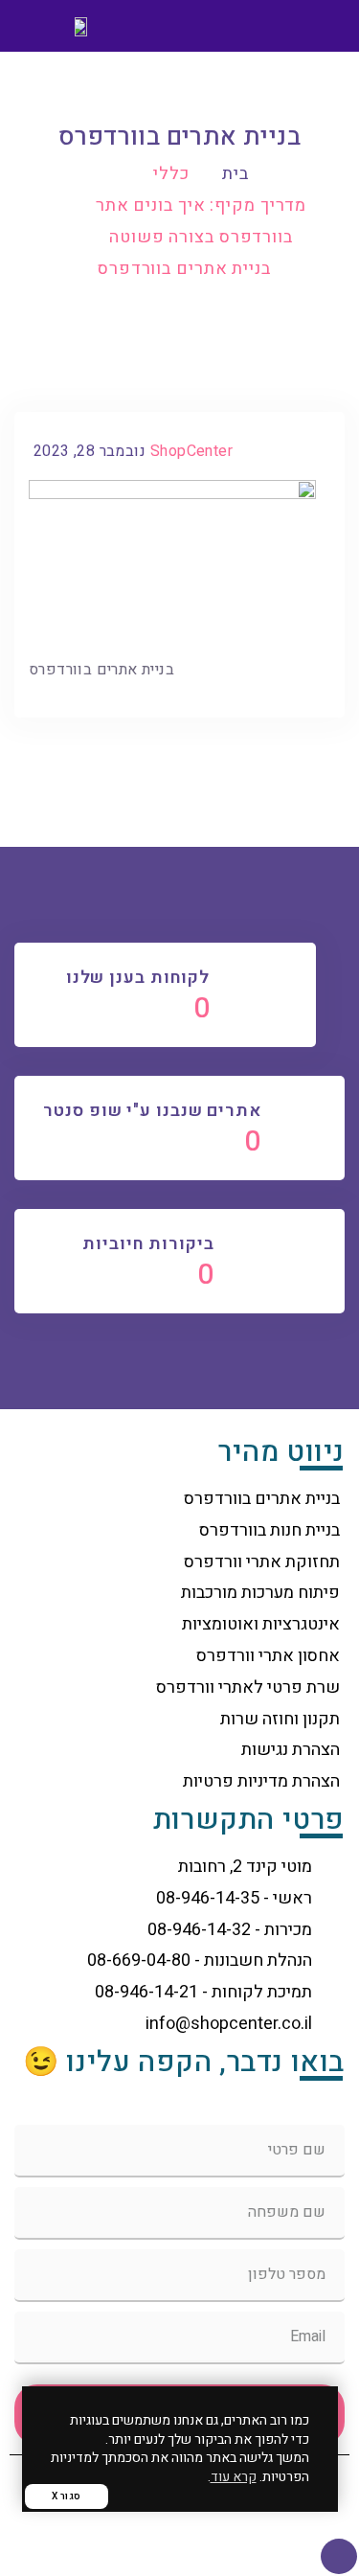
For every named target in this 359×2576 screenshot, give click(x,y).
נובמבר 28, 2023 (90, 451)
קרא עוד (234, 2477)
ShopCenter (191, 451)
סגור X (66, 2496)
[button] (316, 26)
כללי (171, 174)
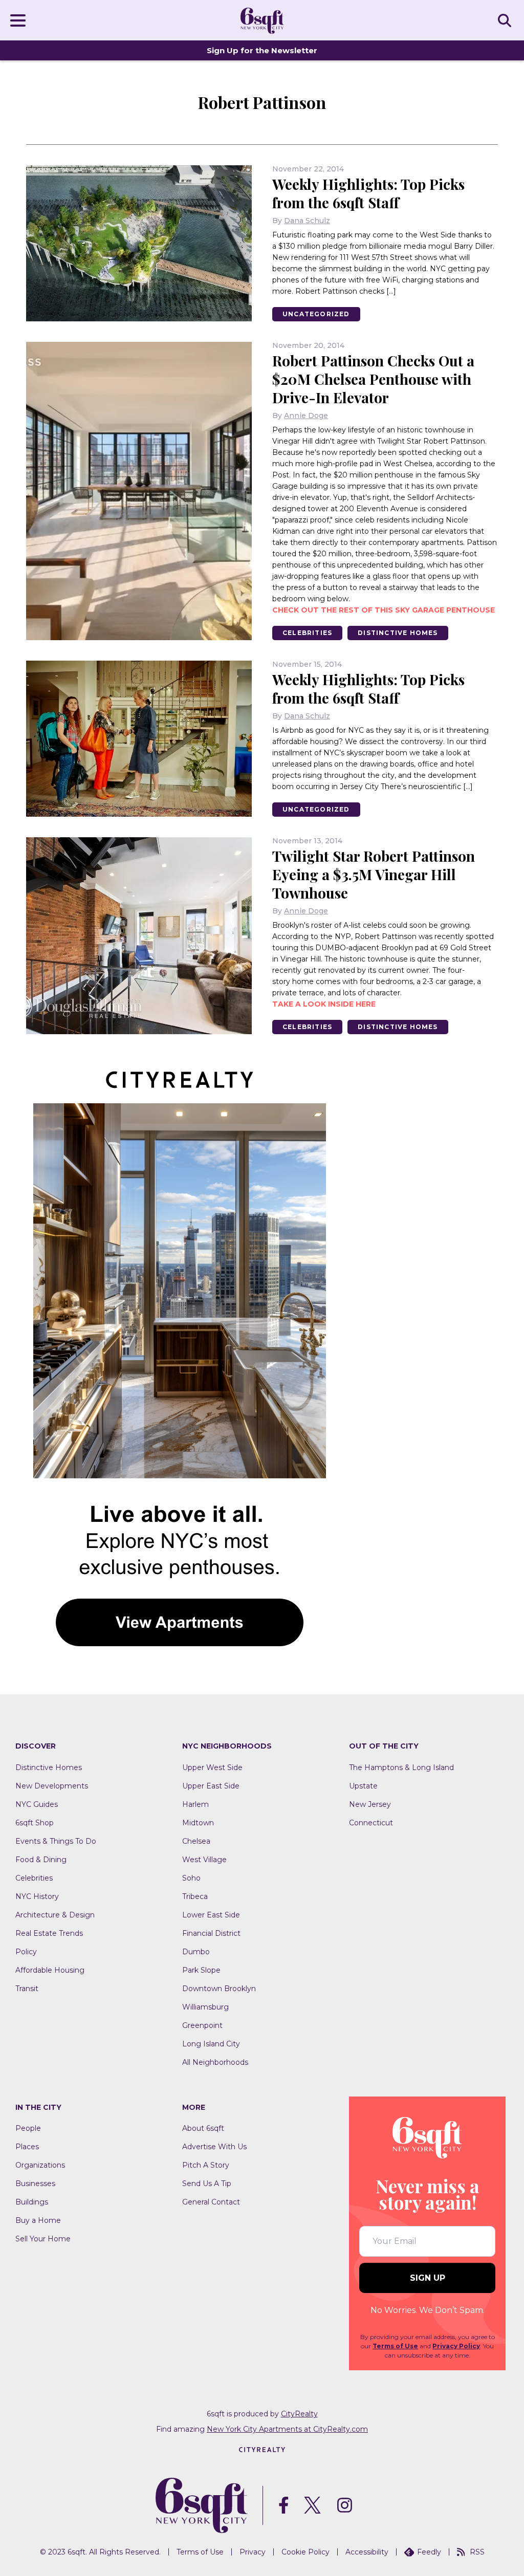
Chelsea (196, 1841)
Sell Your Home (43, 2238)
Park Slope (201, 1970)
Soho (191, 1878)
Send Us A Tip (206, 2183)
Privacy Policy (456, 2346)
--
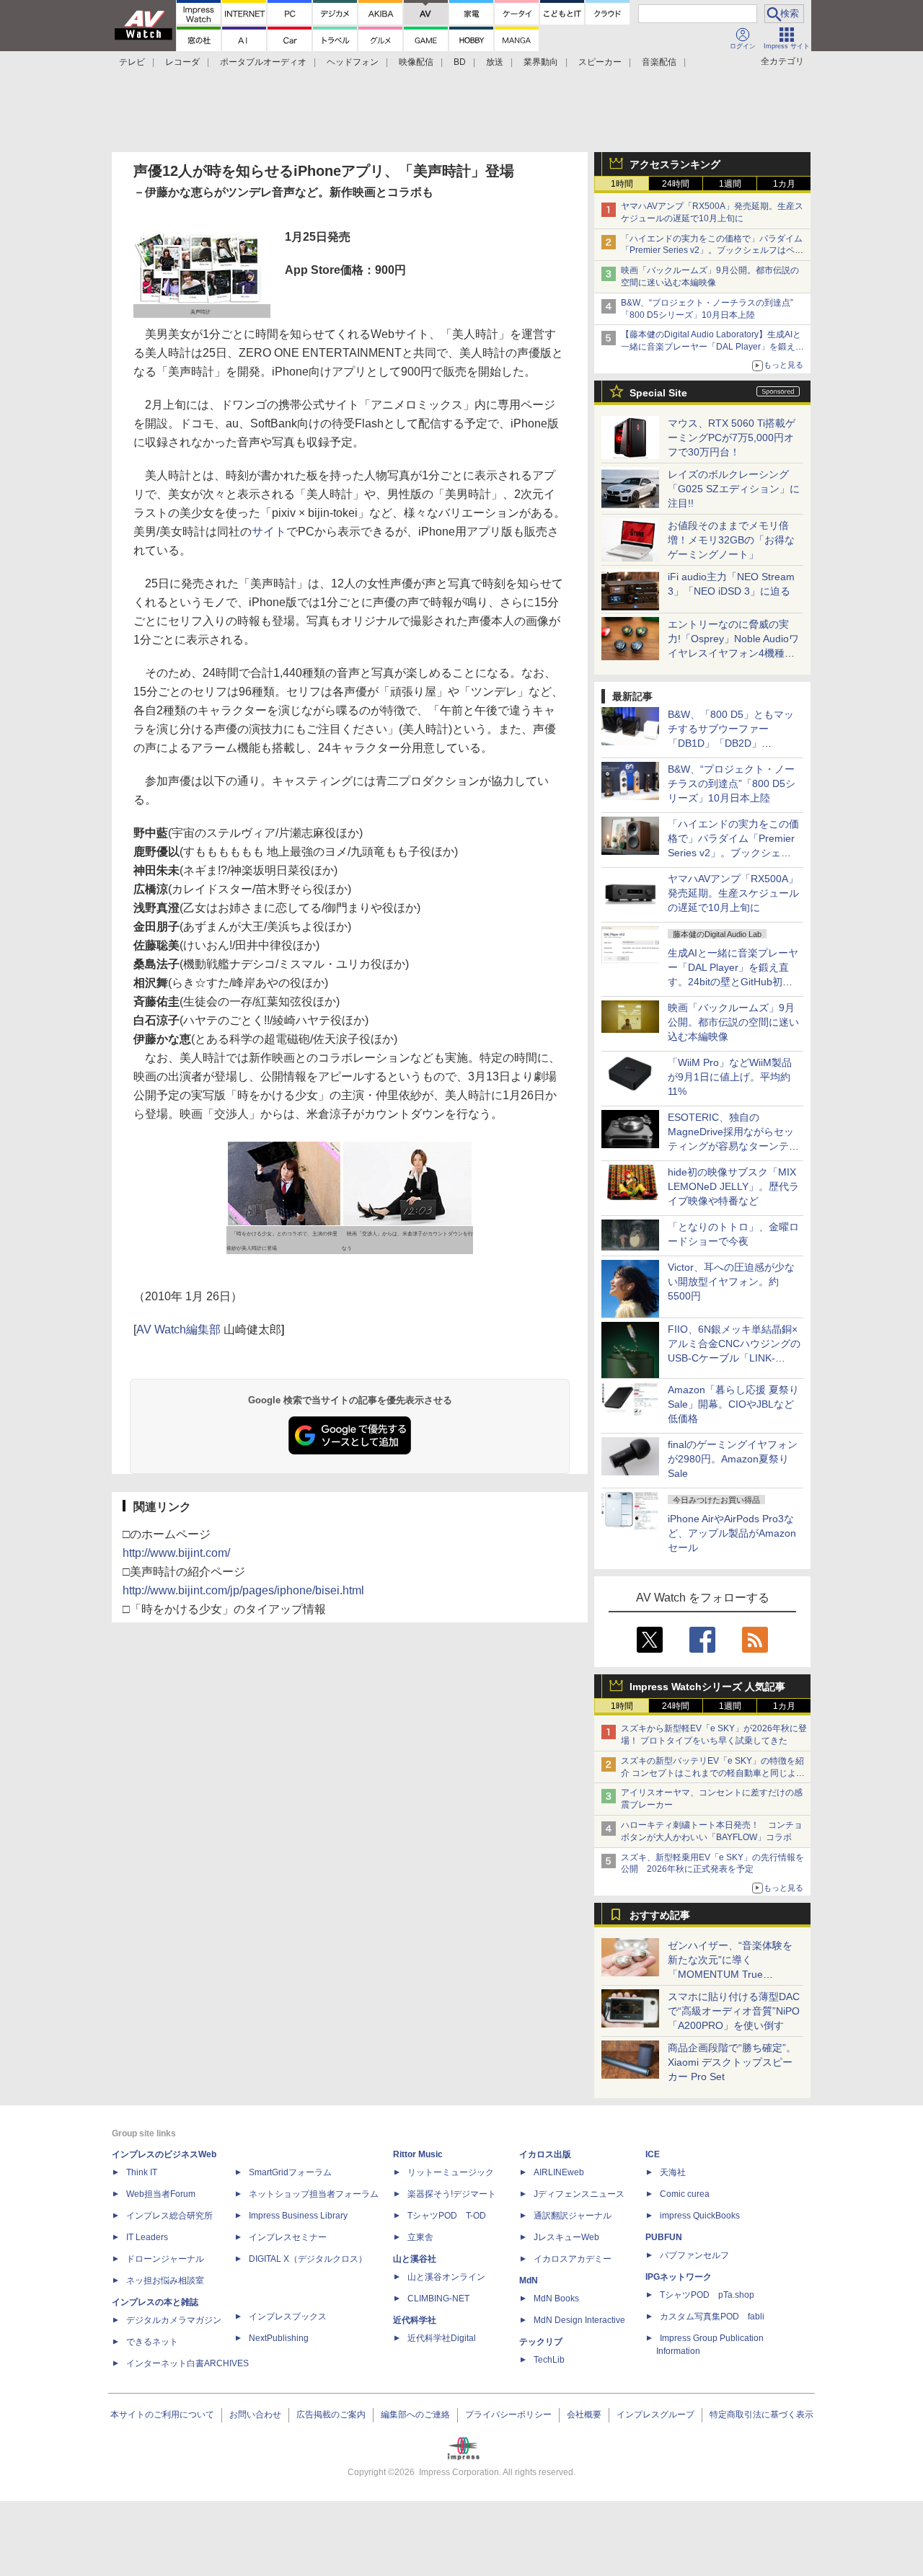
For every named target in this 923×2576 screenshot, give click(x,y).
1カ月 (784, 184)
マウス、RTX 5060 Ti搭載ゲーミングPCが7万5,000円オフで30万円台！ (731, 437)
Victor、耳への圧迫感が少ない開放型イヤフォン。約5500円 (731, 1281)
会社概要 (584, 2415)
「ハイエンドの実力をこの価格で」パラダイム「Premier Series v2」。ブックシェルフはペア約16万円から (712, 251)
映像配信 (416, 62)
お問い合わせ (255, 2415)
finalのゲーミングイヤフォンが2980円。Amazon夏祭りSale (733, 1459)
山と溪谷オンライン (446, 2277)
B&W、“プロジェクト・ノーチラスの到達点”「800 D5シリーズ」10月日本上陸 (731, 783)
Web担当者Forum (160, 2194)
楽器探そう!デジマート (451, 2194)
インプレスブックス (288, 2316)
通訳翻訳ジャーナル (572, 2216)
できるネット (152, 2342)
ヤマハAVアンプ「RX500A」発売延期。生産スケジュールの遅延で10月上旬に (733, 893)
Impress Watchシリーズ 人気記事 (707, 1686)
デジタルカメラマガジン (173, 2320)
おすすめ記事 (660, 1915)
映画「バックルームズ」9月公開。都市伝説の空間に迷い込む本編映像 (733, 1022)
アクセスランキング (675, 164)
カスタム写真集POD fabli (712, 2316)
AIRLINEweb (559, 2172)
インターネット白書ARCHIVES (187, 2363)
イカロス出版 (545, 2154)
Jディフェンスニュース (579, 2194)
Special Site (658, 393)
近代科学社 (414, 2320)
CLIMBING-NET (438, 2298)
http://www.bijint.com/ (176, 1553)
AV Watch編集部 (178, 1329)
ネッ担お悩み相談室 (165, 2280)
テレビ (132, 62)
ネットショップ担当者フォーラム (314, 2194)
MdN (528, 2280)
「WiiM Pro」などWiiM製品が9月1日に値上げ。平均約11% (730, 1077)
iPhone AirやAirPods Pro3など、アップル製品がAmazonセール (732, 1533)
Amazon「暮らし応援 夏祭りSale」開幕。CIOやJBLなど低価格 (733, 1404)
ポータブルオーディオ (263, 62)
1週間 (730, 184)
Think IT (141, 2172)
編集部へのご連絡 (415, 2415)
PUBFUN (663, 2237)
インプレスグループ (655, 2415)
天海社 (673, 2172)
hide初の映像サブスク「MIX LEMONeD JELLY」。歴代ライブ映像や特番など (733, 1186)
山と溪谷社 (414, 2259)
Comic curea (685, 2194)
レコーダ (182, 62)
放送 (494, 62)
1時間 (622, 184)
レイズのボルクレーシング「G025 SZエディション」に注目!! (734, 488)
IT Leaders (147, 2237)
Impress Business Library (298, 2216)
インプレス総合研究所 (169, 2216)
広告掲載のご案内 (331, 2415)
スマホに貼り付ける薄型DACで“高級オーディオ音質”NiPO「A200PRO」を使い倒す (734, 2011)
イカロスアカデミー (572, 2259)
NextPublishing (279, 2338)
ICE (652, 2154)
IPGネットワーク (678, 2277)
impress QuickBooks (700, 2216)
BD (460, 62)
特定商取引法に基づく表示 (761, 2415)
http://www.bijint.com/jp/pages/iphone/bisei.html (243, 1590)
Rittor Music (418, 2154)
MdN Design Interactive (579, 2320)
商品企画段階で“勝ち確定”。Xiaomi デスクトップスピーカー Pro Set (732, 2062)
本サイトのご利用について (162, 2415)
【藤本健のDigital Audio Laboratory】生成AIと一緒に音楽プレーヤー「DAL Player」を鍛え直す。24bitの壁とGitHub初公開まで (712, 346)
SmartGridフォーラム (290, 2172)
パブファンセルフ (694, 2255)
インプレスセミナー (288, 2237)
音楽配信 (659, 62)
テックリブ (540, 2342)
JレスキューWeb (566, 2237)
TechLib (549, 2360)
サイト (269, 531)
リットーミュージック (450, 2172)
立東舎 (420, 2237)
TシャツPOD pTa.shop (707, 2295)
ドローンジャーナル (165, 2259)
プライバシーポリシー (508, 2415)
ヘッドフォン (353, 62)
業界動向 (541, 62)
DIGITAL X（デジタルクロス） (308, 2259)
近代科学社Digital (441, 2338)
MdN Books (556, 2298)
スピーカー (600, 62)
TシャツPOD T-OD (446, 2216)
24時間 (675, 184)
==
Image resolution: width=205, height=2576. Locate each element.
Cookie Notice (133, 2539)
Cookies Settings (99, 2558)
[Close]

- _TASK ITEM_
Find all the lines containing "bijint" in the material, then copy them.

- _ANSWER SPACE_
http://www.bijint.com/ (176, 1553)
http://www.bijint.com/jp/pages/iphone/bisei.html (243, 1590)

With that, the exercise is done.